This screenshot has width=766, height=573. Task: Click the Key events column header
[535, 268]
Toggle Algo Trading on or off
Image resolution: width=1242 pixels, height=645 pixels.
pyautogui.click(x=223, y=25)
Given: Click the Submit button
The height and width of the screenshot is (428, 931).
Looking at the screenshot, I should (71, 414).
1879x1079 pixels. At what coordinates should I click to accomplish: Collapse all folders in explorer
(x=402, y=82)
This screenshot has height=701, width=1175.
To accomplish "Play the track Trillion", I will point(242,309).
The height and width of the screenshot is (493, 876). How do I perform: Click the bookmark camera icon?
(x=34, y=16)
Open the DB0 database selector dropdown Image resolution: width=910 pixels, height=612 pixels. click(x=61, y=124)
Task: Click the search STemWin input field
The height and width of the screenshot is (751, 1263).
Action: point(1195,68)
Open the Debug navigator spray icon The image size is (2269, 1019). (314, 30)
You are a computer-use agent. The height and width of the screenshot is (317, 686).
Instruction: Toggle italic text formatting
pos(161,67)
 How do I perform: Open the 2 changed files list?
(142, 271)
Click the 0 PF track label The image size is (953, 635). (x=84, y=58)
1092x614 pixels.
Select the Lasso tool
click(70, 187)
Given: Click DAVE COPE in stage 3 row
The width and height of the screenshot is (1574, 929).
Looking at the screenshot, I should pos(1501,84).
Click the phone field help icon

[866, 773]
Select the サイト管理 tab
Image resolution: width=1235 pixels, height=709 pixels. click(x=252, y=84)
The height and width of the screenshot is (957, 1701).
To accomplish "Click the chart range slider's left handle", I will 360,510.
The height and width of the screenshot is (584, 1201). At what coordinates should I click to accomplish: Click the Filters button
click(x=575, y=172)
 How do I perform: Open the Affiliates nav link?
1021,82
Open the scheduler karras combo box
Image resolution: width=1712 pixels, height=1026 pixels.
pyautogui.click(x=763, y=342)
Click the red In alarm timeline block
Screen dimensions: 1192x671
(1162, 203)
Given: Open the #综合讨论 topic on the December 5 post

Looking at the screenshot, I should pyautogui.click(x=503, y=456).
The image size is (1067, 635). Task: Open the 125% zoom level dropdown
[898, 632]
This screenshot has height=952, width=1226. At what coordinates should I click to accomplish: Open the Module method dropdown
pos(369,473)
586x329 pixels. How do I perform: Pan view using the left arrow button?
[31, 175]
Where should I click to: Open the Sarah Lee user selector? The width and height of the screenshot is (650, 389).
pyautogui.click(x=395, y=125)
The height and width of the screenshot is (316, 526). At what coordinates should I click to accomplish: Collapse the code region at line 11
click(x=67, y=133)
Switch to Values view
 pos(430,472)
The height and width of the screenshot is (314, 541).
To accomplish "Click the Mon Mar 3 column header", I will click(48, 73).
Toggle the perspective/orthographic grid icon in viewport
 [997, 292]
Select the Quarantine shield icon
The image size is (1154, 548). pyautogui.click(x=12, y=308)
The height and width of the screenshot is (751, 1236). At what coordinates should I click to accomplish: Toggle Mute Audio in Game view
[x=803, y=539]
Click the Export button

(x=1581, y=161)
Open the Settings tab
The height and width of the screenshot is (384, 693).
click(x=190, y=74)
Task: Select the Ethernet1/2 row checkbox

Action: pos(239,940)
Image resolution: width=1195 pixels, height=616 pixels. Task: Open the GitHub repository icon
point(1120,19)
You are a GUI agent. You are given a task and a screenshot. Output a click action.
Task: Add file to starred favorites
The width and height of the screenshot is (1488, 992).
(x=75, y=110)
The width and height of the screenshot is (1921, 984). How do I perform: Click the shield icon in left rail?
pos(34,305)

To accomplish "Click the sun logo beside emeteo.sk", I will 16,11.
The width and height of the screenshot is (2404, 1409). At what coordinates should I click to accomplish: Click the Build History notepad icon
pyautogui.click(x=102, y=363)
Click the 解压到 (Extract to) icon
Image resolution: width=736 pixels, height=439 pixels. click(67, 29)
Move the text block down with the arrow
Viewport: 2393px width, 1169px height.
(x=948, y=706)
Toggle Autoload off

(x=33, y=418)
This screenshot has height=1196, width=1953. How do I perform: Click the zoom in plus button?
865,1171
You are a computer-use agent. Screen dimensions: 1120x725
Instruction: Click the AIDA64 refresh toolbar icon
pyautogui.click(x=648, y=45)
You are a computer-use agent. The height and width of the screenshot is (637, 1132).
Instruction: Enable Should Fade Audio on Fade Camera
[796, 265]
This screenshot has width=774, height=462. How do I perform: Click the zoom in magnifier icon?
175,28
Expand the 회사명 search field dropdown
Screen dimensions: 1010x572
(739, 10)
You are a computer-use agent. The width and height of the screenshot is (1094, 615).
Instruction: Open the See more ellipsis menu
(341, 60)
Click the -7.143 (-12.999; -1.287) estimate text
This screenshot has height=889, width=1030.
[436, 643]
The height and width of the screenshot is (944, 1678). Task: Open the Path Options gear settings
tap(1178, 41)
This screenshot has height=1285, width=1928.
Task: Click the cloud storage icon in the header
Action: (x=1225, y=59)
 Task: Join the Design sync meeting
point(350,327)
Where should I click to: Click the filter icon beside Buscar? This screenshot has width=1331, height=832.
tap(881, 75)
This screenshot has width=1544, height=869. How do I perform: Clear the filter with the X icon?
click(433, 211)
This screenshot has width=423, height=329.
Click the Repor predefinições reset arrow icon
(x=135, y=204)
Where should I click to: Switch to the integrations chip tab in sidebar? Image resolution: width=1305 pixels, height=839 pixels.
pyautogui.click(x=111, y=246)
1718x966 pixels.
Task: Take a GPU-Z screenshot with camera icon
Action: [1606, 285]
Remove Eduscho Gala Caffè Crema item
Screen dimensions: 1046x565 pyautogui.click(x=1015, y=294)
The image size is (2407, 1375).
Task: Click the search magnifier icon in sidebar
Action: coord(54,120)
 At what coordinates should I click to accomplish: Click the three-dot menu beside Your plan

What is being asked: Go through the records above and copy each line where "track" is found.

Written reply:
To accomplish "Play the track Trillion", I will point(242,309).
Click the 0 PF track label The image size is (953, 635). (x=84, y=58)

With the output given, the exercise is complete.